Sebastian Elischer is an associate professor of political science at the University of Florida whose work analyzes the interplay between identities and institutions. His research encompasses political Islam, violent extremism, and ethnicity, how identities shape and affect procedural democratization in sub-Saharan Africa, and the nature and effect of religious regulation in areas of weak statehood.
Susan Shepler
Academic Year 2020-21
Associate Professor, School of International Service, American University
Kellogg Institute Visiting Fellowship Project Title - “'Power you Can Trust': Fractal Sovereignty in Sierra Leone”

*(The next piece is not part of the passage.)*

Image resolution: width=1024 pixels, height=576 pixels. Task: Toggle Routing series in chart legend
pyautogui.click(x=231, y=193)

Susan Shepler is an anthropologist with extensive experience working in conflict-affected West Africa. Her research focuses on understanding how local communities engage with international interventions and the complexities of those local responses, including the micro-politics of gender, age, religious affiliation, and ethnicity.
Moumouni Soumano
Academic Year 2021–22
Assistant Professor of Administrative and Political Sciences, University of Bamako (Mali); 2021–22 Hewlett Visiting Fellow for Public Policy
Kellogg Institute Visiting Fellowship Project Title - "Preservation of Human Rights and the Roles of the State and the International Community in Mali: Weaknesses Synergies and Prospects For Development"

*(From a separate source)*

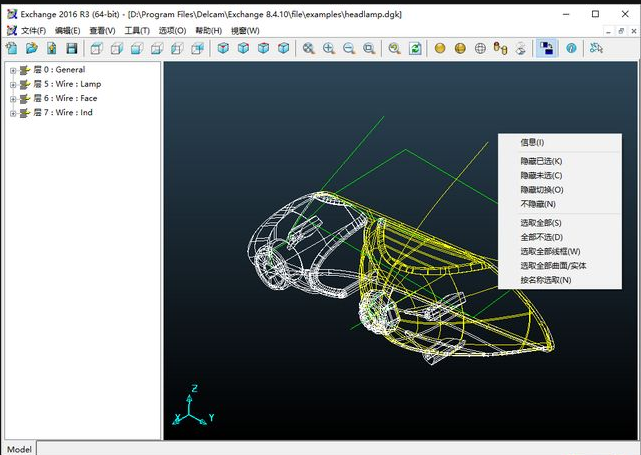Switch to the Model tab at bottom
Screen dimensions: 641x455
coord(20,449)
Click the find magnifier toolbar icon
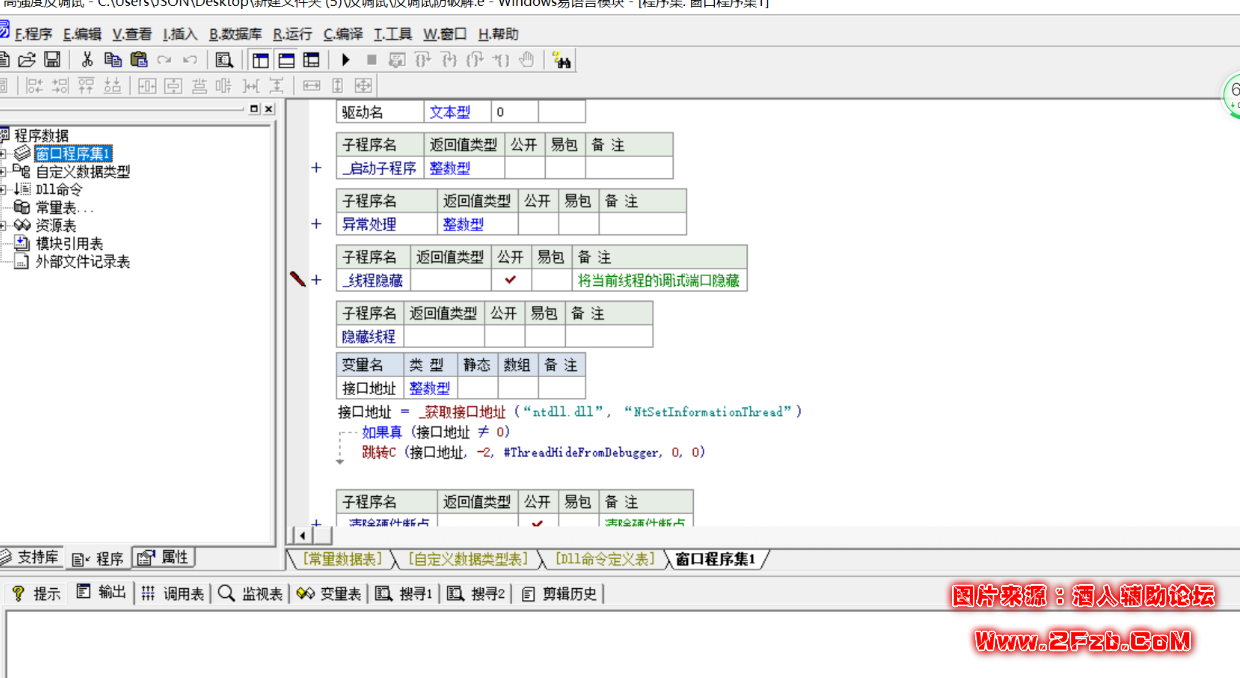 pyautogui.click(x=224, y=60)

Moumouni Soumano is assistant professor of administrative and political sciences University of Bamako (Mali) and the Kellogg Institute’s 2021-2022 Hewlett Visiting Fellow for Public Policy. He studies development cooperation in fragile and conflict-affected states, with a focus on linking research and policy reform. He previously served as the senior program manager and executive director of the Centre Malien pour le Dialogue Interpartis et la Démocratie (CMDID) and has a dozen years of practical experience in working to support democratic consolidation and capacity-building for political and civil society actors in West Africa.
Elizabeth Sperber
Spring 2020
Assistant Professor of Political Science, University of Denver
Kellogg Institute Visiting Fellowship Project Title - "Christian Civic Engagement in sub-Saharan Africa? A Community-Collaborative Study of Faith- Based and Secular Civic Engagement Programs’ Impact on African Congregants’ Political and Religious Outcomes"

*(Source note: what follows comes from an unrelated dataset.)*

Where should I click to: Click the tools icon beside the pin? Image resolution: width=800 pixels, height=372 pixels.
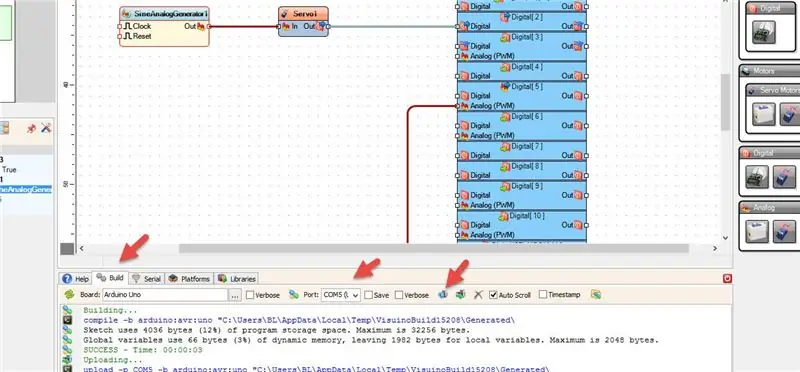coord(46,128)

Elizabeth Sperber is an assistant professor of political science at the University of Denver who studies religion and democratization with a focus on sub-Saharan Africa. Her primary research interests include new Christian movements in African politics, the political economy of development, and mixed methods research design.
Pedro Vicente
Academic Year 2017–18
Associate Professor of Economics, Nova School of Business and Economics, Universidade Nova de Lisboa
Kellogg Institute Visiting Fellowship Project Title - "Political Accountability, Public Service Delivery, and Information Sharing: Experimental Evidence from African Countries"
Pedro Vicente (PhD, University of Chicago), a 2017–18 Kellogg Visiting Fellow, is associate professor of economics at Portugal’s Nova School of Business and Economics, Universidade Nova de Lisboa, where he is also the founding scientific director of NOVAFRICA (Nova Africa Center for Business and Economic Development). Specializing in development economics and Africa, with a focus on political economy issues, he is currently working on community-driven development in Angola, health worker incentives in Guinea-Bissau, and natural resource governance in Mozambique.